I was referred to A&E at the Singapore General Hospital on 9 June with severe lower abdominal pain.I reached there at around 130pm. After seeing the doctor and doing some tests, the doctor wanted me to stay for further tests. I was put in the temp bed at the waiting/holding ward at around 5pm+.

At that time a staff came and asked what class of ward I would like to stay in. I wanted comfort so, I chose the A ward. The staff said we will take you there once the room is ready. I waited until the next day 10 June, 8pm then they said, room is available, and finally put me in my selected ward. I was at the holding area for more than 30 agonizing hours. The doctor discharged me the next day.

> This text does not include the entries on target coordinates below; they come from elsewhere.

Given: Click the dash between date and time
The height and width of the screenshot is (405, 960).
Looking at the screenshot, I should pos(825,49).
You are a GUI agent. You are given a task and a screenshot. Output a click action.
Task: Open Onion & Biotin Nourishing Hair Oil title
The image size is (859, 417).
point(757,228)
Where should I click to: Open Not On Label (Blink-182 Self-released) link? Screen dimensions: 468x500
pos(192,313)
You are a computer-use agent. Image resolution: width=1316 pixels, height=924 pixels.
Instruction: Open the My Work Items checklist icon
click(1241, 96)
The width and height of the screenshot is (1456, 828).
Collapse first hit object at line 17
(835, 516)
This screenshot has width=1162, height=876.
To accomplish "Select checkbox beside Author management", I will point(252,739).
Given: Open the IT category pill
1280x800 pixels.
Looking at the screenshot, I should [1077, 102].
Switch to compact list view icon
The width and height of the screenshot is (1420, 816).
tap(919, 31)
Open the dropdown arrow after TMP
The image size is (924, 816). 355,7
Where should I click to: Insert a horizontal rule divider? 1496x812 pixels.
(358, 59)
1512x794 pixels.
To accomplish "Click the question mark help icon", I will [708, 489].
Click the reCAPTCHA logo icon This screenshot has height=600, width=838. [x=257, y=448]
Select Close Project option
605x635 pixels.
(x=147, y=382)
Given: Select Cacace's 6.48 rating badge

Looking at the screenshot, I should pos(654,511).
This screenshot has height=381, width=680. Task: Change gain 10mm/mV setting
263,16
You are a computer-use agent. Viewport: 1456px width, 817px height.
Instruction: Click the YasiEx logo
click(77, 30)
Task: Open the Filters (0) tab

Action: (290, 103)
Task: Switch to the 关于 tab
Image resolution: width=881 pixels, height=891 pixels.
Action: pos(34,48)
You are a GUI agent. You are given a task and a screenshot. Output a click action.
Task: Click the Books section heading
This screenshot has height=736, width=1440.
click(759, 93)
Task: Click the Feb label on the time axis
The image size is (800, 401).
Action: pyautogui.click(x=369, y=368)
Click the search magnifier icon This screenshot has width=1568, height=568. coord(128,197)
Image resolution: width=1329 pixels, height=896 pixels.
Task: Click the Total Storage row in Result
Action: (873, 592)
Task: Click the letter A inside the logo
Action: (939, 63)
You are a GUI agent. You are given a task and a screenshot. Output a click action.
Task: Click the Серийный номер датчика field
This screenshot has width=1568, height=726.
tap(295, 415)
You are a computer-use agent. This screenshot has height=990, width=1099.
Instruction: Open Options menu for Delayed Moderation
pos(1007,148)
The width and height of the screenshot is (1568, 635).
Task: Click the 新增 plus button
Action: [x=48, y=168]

When I received the bill, SGH actually billed me for 2.5 days at premium A ward rate. When I wrote in to enquire, they said that it is their policy to charge the patient the chosen ward rate, even at the holding area.

I don't mind paying premium, but how can I pay for something which I did not receive? I am perfectly fine if they bill me 1.5 days which is the actual duration of my stay in my chosen ward. They shouldn't charge me the premium ward rate the night spent at A&E holding area.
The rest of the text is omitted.